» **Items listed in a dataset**

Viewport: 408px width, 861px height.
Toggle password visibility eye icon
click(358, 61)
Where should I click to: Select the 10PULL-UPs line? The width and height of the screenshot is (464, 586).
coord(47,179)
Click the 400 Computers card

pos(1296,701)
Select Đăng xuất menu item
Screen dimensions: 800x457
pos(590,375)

» **TASK TO CARRY OUT**
Reproduce each record exactly as it appears.

» **ANSWER SPACE**
Viewport: 408px width, 861px height.
Toggle password visibility eye icon
click(358, 61)
Where should I click to: Select the 10PULL-UPs line? The width and height of the screenshot is (464, 586).
coord(47,179)
Click the 400 Computers card

pos(1296,701)
Select Đăng xuất menu item
Screen dimensions: 800x457
pos(590,375)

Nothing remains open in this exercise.